Updated: Jan 29, 2021



As more organizations move to establish DevOps techniques into their Software Development Life Cycle, the need of security becomes even more evident when so much application development is going on. But…

Security and DevOps aren't natural companions

The idea of security in DevOps or DevSecOps doesn’t go very well with classic DevOps process that insists on continuous integration, delivery, and deployment. When at production you're constantly releasing smaller bits of your code and application using DevOps pipeline, introducing security to DevOps can slow down the process significantly. You can't just pass that through a security team that takes several weeks bringing the new release out to production.

It is against the very idea of continuous integration and delivery and lengthens DevOps pipeline. Before DevOps took off, we had six month or three months release cycles. Security team would come in at the end of the release cycle to review the application, run their scanners, and approve and certify that release.

DevSecOps is a necessary evil

Now that DevOps has taken off and DevOps teams are introducing new releases every week, day, and even hour in some cases, the security team can't just do the same reviews they did twice a year every day.

In a nutshell, the entire model, especially how the security teams engage with the development teams, has to change.

Shifting security 'left'

In DevOps, we often talk about shifting ‘testing’ left in the pipeline and doing it at each commit rather than per release. Security teams can implement the same philosophy in case of security in DevOps. Rather than doing security checks per release, they can do it per commit and build up a security pipeline.

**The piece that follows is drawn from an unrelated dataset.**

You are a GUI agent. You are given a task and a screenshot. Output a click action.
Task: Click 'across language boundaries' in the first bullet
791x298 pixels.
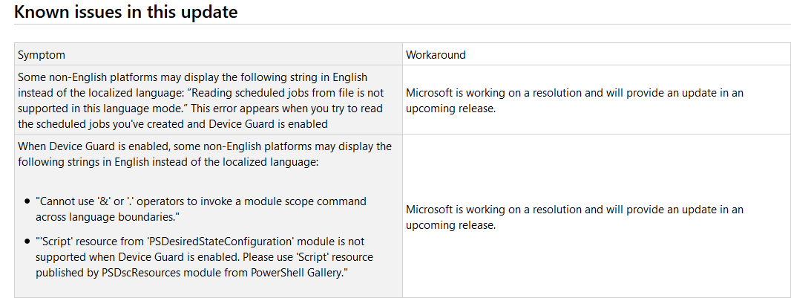(105, 217)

The security team that would usually review and certify each release; they're not looking at every release or every change instead they care about the pipeline. The developers can build security checks, analyzers, and other measures ‘left’ into the pipeline. The security team trusts the pipeline as long as they can ensure that those measures are in place, they are working, and they can audit and review them anytime they want.

Concisely, the security team with DevOps team can build a series of security checks ‘left’ of the pipeline to automate majority of security tests and make them run very early on in the development process.

For instance, developers can build all sorts of functional tests into the pipeline. Security team can audit those tests to ensure applications and people can sign in and out properly and the platform is secure.

In addition, DevOps team can write tests to learn more about known vulnerabilities and shortcomings. Security team can run a quick audit to detect the tests can log weak ciphers and security misconfigurations.

The ‘shift left’ methodology and a bunch of security tools can also automate penetration tests for them allowing security team to check the integrity of the application and the operating system against various types of attack.

DevSecOps presents business opportunities

In DevOps code is constantly generated, integrated, and tested before being deployed to the central repository alongside everybody else’s code and moved to production. With so much already going in the DevOps space, shifting security checks ‘left’ into the pipeline presents unparalleled opportunities. DevSecOps or Secure DevOps is all about making the most of these opportunities to accelerate SDLCs, shorten deadlines, lower business costs, improve application security and bring more automation.